**WHAT YOU HAVE TO DO**:
Exactly as given, write out all the entries again.

**RECORDS FOR PROCESSING**:
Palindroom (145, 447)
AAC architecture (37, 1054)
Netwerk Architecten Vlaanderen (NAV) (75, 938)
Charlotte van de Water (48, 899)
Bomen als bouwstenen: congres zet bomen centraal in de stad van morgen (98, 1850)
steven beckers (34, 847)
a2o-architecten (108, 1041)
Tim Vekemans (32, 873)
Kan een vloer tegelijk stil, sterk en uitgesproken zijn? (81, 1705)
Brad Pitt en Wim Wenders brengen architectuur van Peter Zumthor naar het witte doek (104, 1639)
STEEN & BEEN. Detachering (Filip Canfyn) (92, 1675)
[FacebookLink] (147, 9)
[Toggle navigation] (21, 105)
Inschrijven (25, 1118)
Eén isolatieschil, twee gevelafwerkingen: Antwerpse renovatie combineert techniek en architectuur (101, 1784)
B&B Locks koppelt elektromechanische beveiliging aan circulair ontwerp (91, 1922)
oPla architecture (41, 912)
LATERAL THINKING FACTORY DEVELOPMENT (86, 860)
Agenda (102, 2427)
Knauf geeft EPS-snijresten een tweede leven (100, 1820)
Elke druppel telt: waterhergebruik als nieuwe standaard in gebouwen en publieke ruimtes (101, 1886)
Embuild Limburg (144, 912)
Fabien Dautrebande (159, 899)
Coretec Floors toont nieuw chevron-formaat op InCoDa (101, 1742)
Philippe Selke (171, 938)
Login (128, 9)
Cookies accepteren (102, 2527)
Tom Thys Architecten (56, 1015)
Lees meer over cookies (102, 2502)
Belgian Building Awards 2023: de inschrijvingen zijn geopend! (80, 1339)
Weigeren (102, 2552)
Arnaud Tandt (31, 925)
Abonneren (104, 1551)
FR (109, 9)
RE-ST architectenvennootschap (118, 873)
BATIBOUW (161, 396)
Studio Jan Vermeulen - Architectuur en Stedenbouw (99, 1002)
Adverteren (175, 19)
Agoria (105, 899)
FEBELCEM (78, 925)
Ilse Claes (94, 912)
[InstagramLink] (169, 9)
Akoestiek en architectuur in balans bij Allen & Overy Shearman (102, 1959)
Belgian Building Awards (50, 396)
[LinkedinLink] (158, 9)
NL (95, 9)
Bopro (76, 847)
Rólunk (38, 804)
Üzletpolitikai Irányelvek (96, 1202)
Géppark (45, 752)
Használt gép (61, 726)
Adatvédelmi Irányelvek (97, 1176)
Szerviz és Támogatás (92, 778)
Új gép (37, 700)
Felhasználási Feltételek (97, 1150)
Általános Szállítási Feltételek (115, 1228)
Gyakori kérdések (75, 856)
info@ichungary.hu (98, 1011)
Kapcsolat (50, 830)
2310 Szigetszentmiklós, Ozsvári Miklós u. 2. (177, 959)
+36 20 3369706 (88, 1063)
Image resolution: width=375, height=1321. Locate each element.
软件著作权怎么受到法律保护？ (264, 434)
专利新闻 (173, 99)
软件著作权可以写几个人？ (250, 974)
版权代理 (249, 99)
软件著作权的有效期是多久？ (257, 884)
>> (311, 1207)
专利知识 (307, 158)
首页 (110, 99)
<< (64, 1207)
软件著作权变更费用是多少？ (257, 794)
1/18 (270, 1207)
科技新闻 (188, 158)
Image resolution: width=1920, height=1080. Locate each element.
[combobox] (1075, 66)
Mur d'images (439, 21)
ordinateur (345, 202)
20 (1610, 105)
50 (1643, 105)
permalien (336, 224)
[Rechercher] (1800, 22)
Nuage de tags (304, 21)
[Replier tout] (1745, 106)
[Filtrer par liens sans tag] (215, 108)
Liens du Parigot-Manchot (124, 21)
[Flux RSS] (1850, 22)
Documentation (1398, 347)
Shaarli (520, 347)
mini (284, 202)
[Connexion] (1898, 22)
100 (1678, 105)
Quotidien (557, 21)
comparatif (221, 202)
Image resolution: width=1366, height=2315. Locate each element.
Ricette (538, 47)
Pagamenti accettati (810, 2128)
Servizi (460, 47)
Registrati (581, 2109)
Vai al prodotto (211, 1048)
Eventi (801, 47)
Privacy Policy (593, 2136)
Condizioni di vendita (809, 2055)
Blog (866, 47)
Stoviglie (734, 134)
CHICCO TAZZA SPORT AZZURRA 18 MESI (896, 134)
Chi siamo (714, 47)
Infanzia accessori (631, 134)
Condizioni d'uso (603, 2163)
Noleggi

**ANSWER TO THIS EXERCISE**:
Palindroom (145, 447)
AAC architecture (37, 1054)
Netwerk Architecten Vlaanderen (NAV) (75, 938)
Charlotte van de Water (48, 899)
Bomen als bouwstenen: congres zet bomen centraal in de stad van morgen (98, 1850)
steven beckers (34, 847)
a2o-architecten (108, 1041)
Tim Vekemans (32, 873)
Kan een vloer tegelijk stil, sterk en uitgesproken zijn? (81, 1705)
Brad Pitt en Wim Wenders brengen architectuur van Peter Zumthor naar het witte doek (104, 1639)
STEEN & BEEN. Detachering (Filip Canfyn) (92, 1675)
[FacebookLink] (147, 9)
[Toggle navigation] (21, 105)
Inschrijven (25, 1118)
Eén isolatieschil, twee gevelafwerkingen: Antwerpse renovatie combineert techniek en architectuur (101, 1784)
B&B Locks koppelt elektromechanische beveiliging aan circulair ontwerp (91, 1922)
oPla architecture (41, 912)
LATERAL THINKING FACTORY DEVELOPMENT (86, 860)
Agenda (102, 2427)
Knauf geeft EPS-snijresten een tweede leven (100, 1820)
Elke druppel telt: waterhergebruik als nieuwe standaard in gebouwen en publieke ruimtes (101, 1886)
Embuild Limburg (144, 912)
Fabien Dautrebande (159, 899)
Coretec Floors toont nieuw chevron-formaat op InCoDa (101, 1742)
Philippe Selke (171, 938)
Login (128, 9)
Cookies accepteren (102, 2527)
Tom Thys Architecten (56, 1015)
Lees meer over cookies (102, 2502)
Belgian Building Awards 2023: de inschrijvingen zijn geopend! (80, 1339)
Weigeren (102, 2552)
Arnaud Tandt (31, 925)
Abonneren (104, 1551)
FR (109, 9)
RE-ST architectenvennootschap (118, 873)
BATIBOUW (161, 396)
Studio Jan Vermeulen - Architectuur en Stedenbouw (99, 1002)
Adverteren (175, 19)
Agoria (105, 899)
FEBELCEM (78, 925)
Ilse Claes (94, 912)
[InstagramLink] (169, 9)
Akoestiek en architectuur in balans bij Allen & Overy Shearman (102, 1959)
Belgian Building Awards (50, 396)
[LinkedinLink] (158, 9)
NL (95, 9)
Bopro (76, 847)
Rólunk (38, 804)
Üzletpolitikai Irányelvek (96, 1202)
Géppark (45, 752)
Használt gép (61, 726)
Adatvédelmi Irányelvek (97, 1176)
Szerviz és Támogatás (92, 778)
Új gép (37, 700)
Felhasználási Feltételek (97, 1150)
Általános Szállítási Feltételek (115, 1228)
Gyakori kérdések (75, 856)
info@ichungary.hu (98, 1011)
Kapcsolat (50, 830)
2310 Szigetszentmiklós, Ozsvári Miklós u. 2. (177, 959)
+36 20 3369706 (88, 1063)
Image resolution: width=375, height=1321. Locate each element.
软件著作权怎么受到法律保护？ (264, 434)
专利新闻 (173, 99)
软件著作权可以写几个人？ (250, 974)
版权代理 (249, 99)
软件著作权的有效期是多久？ (257, 884)
>> (311, 1207)
专利知识 (307, 158)
首页 (110, 99)
<< (64, 1207)
软件著作权变更费用是多少？ (257, 794)
1/18 (270, 1207)
科技新闻 (188, 158)
Image resolution: width=1920, height=1080. Locate each element.
[combobox] (1075, 66)
Mur d'images (439, 21)
ordinateur (345, 202)
20 (1610, 105)
50 (1643, 105)
permalien (336, 224)
[Rechercher] (1800, 22)
Nuage de tags (304, 21)
[Replier tout] (1745, 106)
[Filtrer par liens sans tag] (215, 108)
Liens du Parigot-Manchot (124, 21)
[Flux RSS] (1850, 22)
Documentation (1398, 347)
Shaarli (520, 347)
mini (284, 202)
[Connexion] (1898, 22)
100 (1678, 105)
Quotidien (557, 21)
comparatif (221, 202)
Image resolution: width=1366, height=2315. Locate each element.
Ricette (538, 47)
Pagamenti accettati (810, 2128)
Servizi (460, 47)
Registrati (581, 2109)
Vai al prodotto (211, 1048)
Eventi (801, 47)
Privacy Policy (593, 2136)
Condizioni di vendita (809, 2055)
Blog (866, 47)
Stoviglie (734, 134)
CHICCO TAZZA SPORT AZZURRA 18 MESI (896, 134)
Chi siamo (714, 47)
Infanzia accessori (631, 134)
Condizioni d'uso (603, 2163)
Noleggi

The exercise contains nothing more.